Reporting Federal Information Processing Standards State and County Codes on Home Health Claims Is Required

Published 05/09/2024

Change Request (CR) 10782 (PDF) changed the home health rural add-on payments effective January 1, 2019. The county-based increase applies to all periods and visits ending on or after January 1, 2019, through calendar years 2020, 2021 and 2022. Section 4137 of the Consolidated Appropriations Act of 2023 extended the rural add-on policy for CY 2023.

All home health claims, Type of Bill (TOB) 032x, received on or after January 1, 2019, for home health services furnished on or after January 1, 2019, shall contain the new coding as required by the Bipartisan Budget Act (BBA) of 2018. This includes non-rural home health agencies (HHAs) who are not affected by rural add-on payments. CR 10782 established value code (VC) 85 and an associated Federal Information Processing Standards (FIPS) state and county code for this requirement. VC 85 is defined as "County Where Service is Rendered."

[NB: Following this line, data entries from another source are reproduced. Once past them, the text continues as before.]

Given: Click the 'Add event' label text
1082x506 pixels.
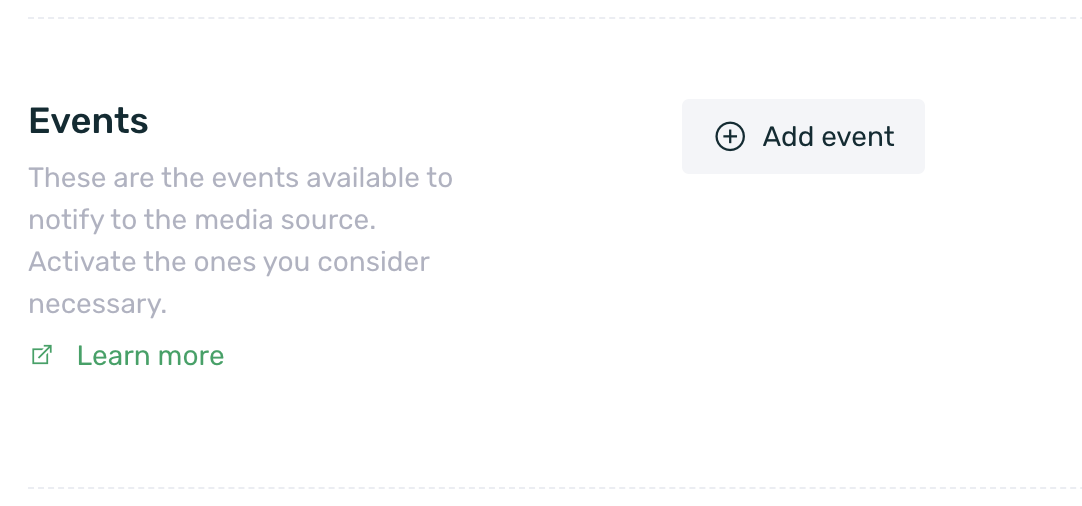Looking at the screenshot, I should pyautogui.click(x=828, y=137).

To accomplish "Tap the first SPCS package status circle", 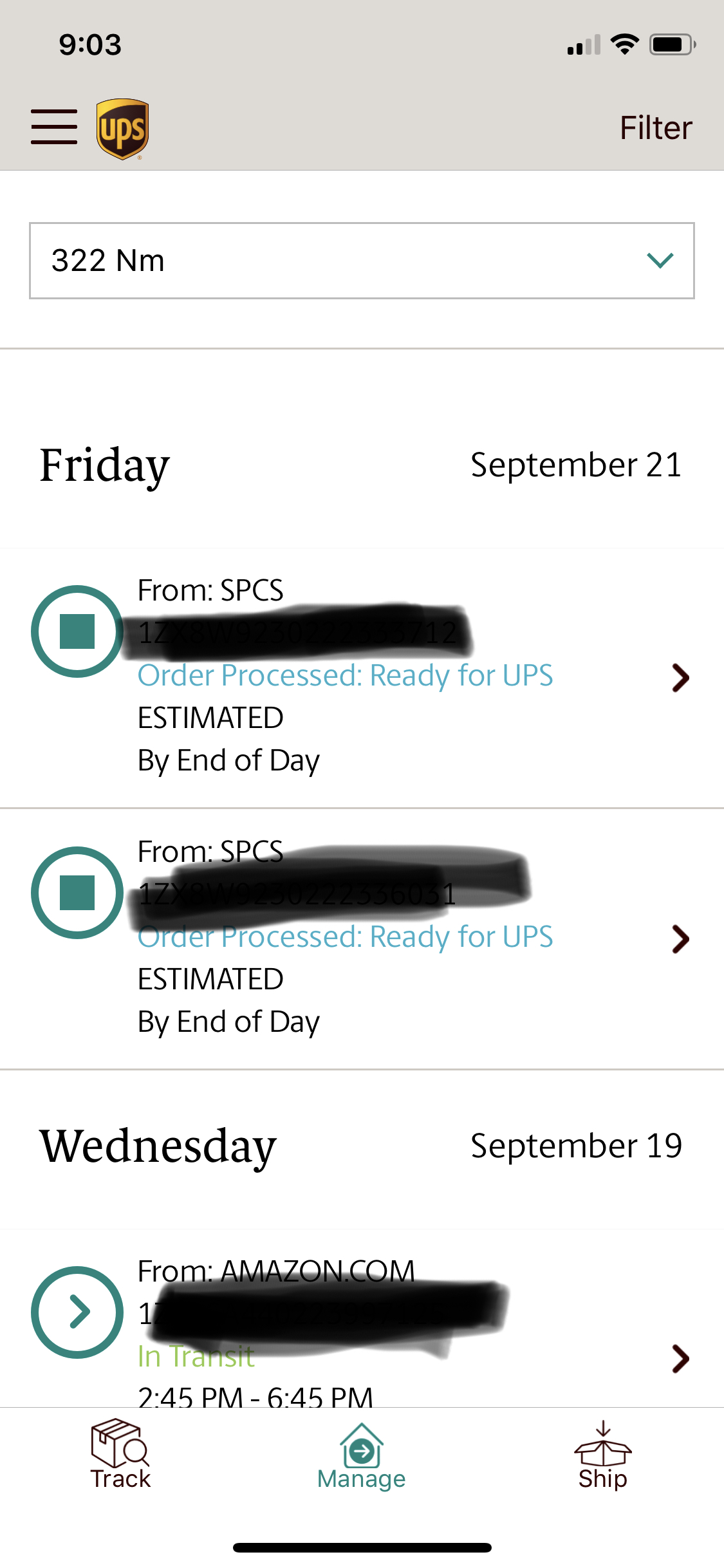I will (77, 631).
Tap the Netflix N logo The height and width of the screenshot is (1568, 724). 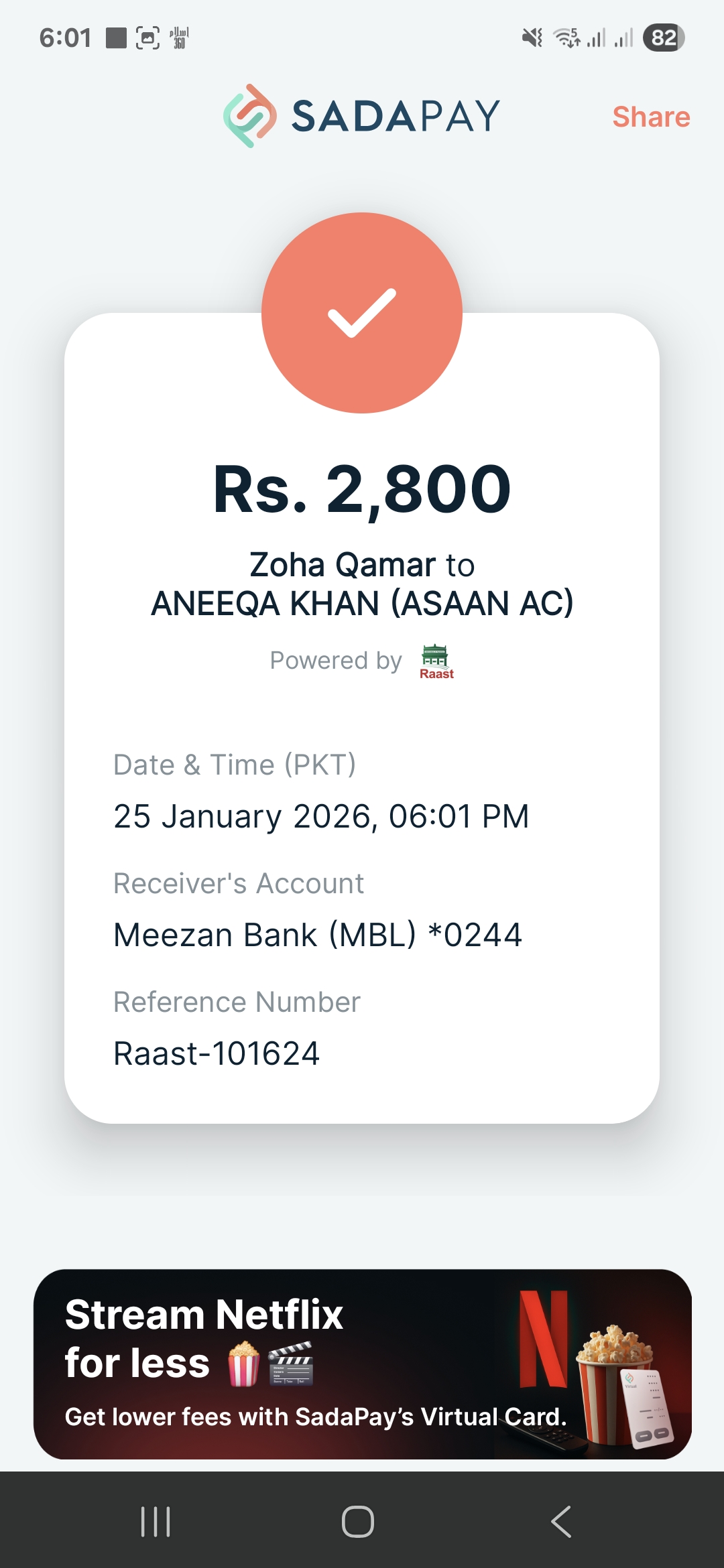(x=543, y=1339)
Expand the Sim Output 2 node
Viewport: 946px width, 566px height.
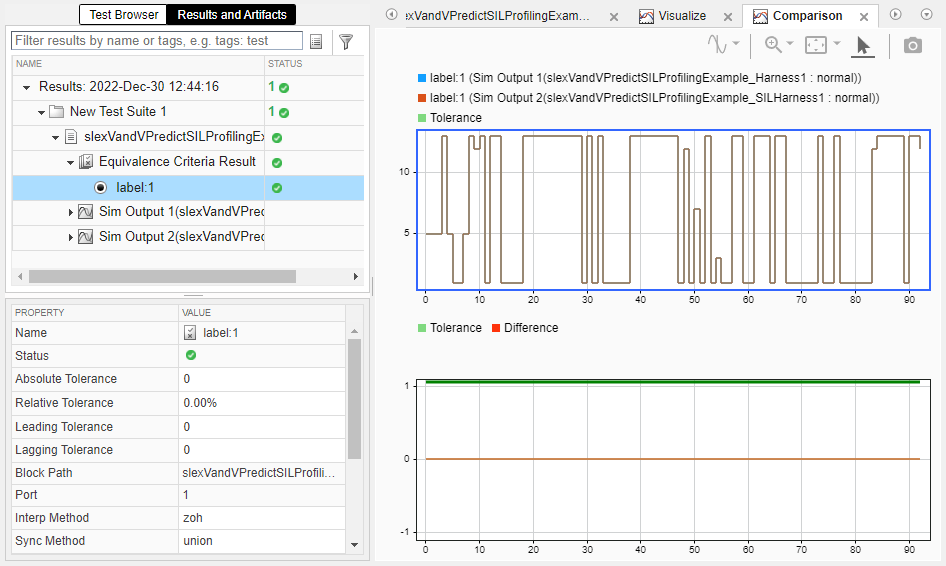[x=71, y=237]
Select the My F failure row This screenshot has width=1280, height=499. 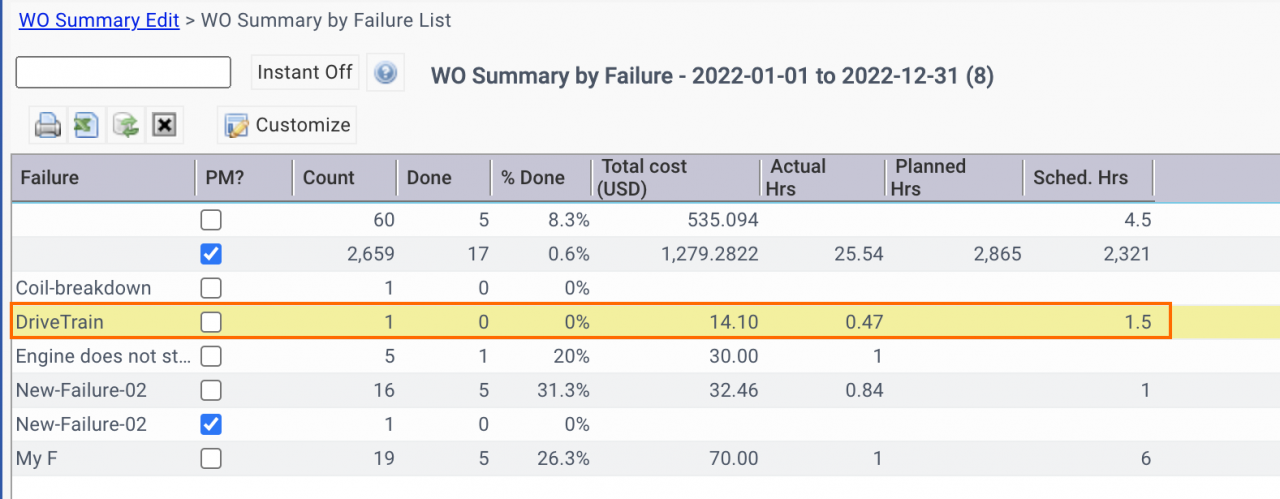[640, 458]
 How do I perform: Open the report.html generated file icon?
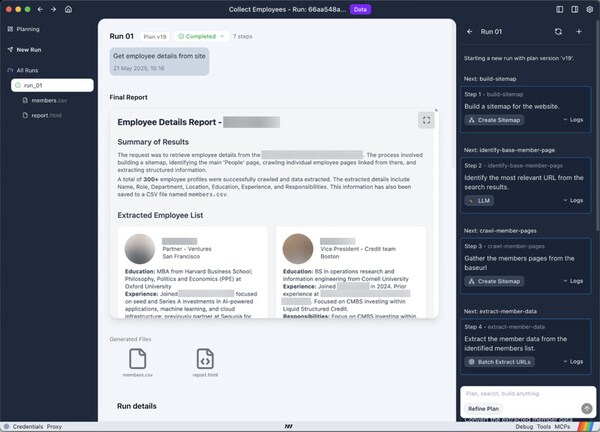pos(203,357)
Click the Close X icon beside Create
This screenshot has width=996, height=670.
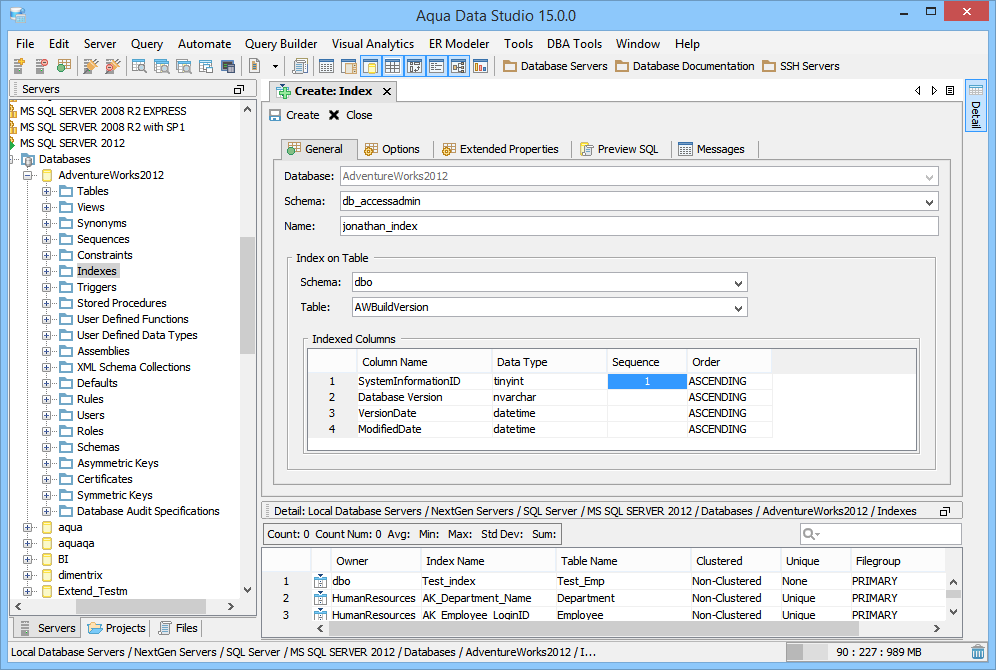coord(334,115)
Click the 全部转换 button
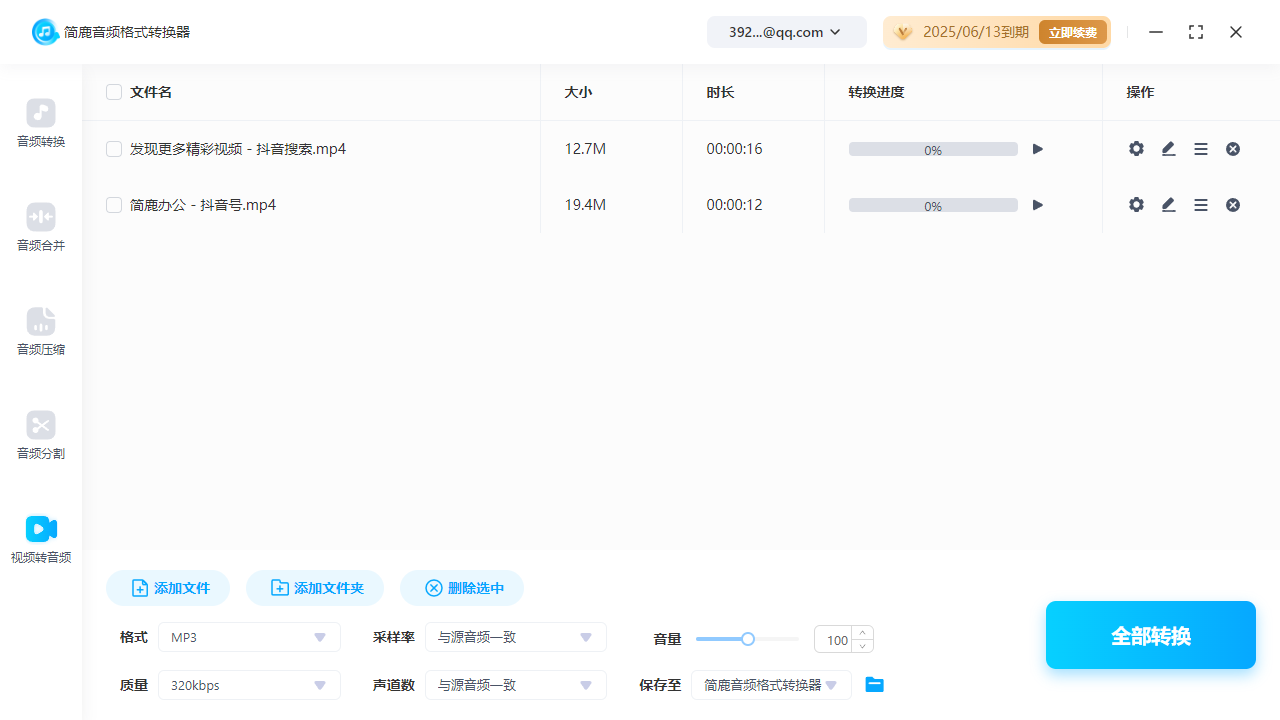This screenshot has height=720, width=1280. click(x=1150, y=635)
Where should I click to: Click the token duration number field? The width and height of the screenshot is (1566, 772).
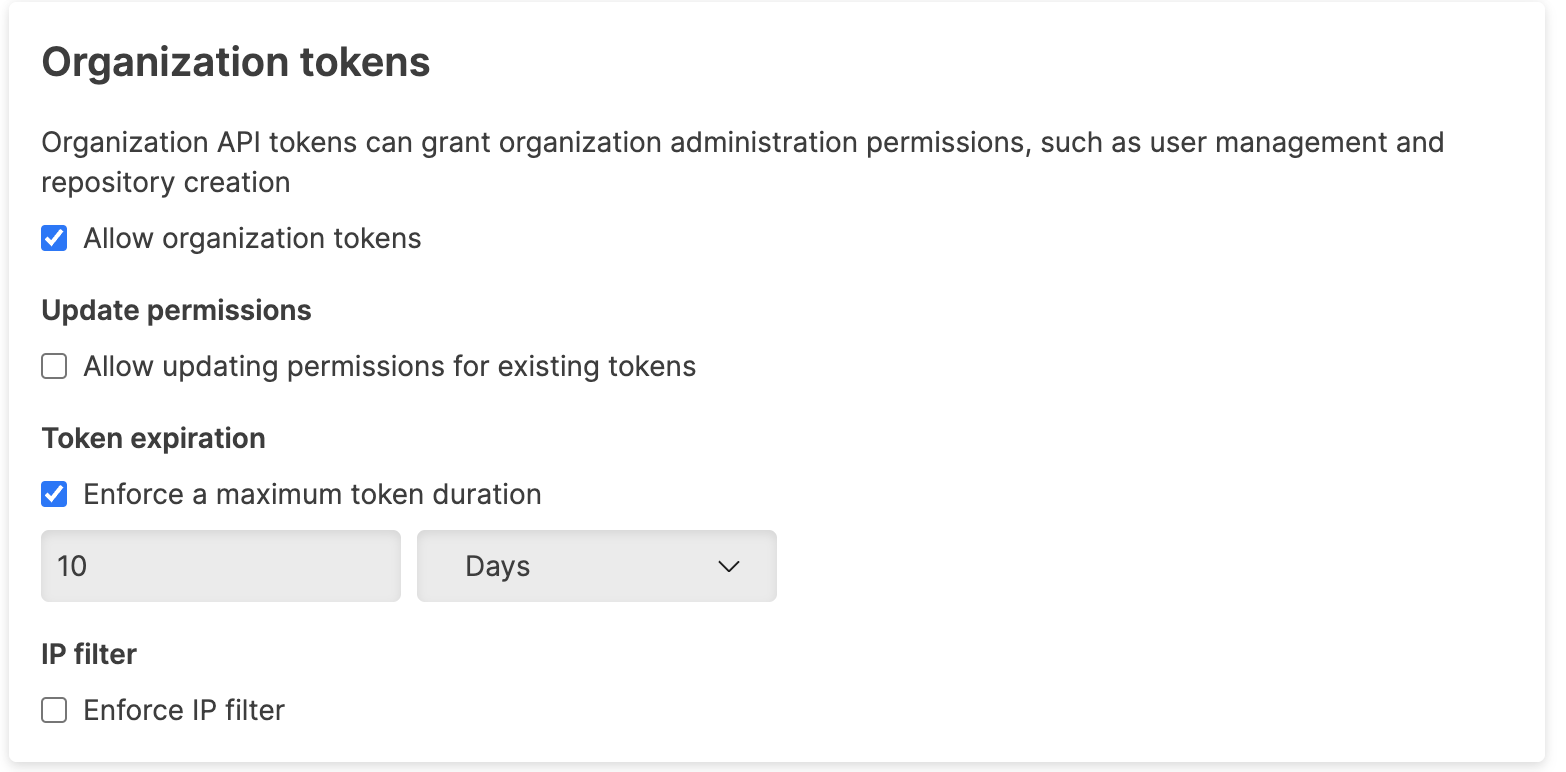click(220, 566)
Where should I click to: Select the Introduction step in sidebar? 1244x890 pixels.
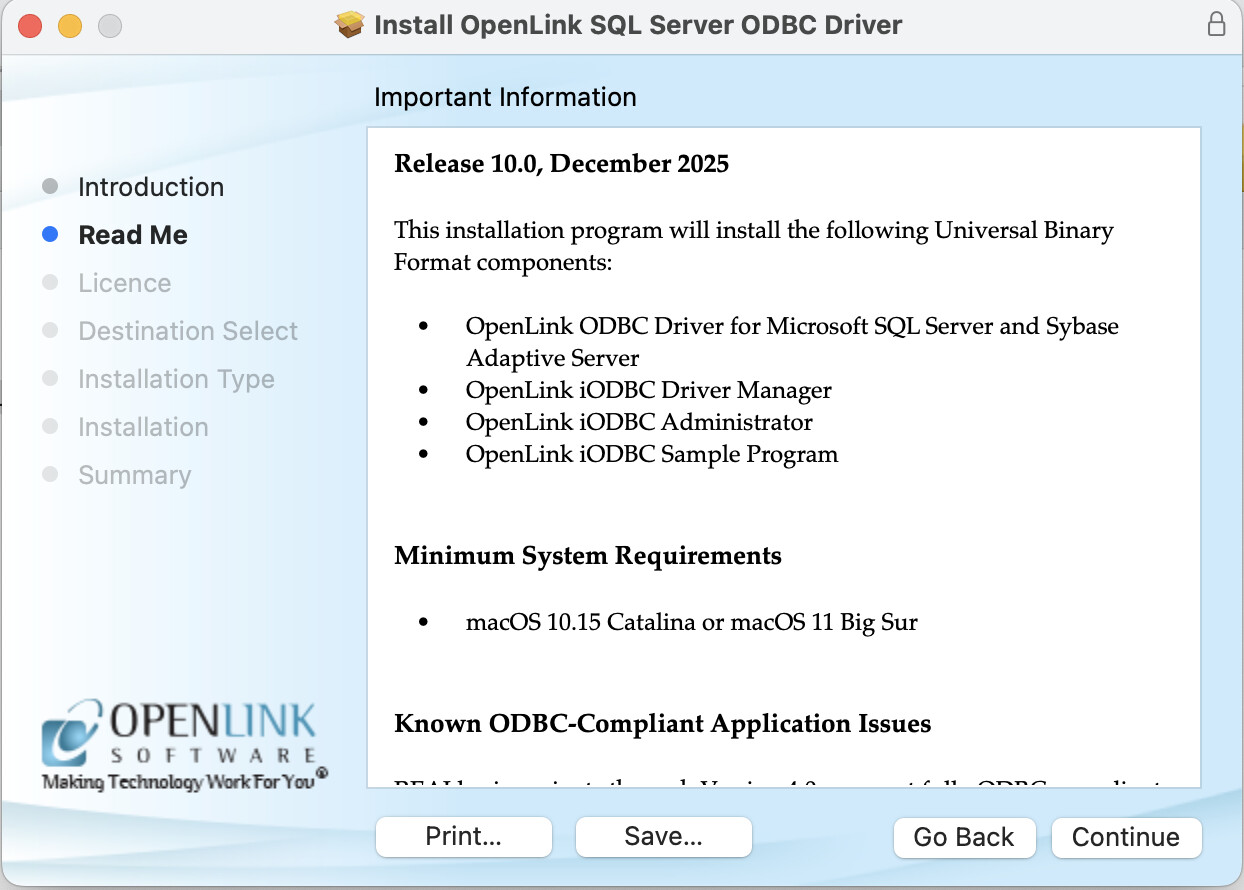point(151,187)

CR 13543 (PDF), effective October 1, 2024, creates an edit in the Original Medicare systems to ensure VC 85 and a corresponding FIPS state and county code are reported on all home health claims processed on or after the CR’s effective date. Medicare shall return to the provider home health claims TOB 032x (other than 032A or 032D) if VC 85 and a corresponding FIPS state and county code are not present.

You can find the FIPS state and county codes using either of the following links:

HHAs should use the most recent list provided for the associated FIPS state and county codes. When entering the FIPS state and county code, the number would be keyed, followed by two zeros. For example, 19153 would be keyed as 1915300 or 19153.00. If the FIPS state and county code begins with a zero, do not enter the zero. Enter the four digits that follow the zero. For example, 08019 would be keyed as 801900 or 8019.00.

Prior to October 1, 2024, if the codes are missing on rural claims and/or adjustments, the claims will be returned to the provider. If the new codes are missing for non-rural HHAs, the claims would process without them. Whether the Medicare Claim Processing system edits for billing requirements or not, proper billing is still a requirement. 

Make sure your billing staff is aware of these changes.

Note: In addition to VC 85, the Core Based Statistical Area (CBSA) code reported with VC 61 continues to be required on all home health claims.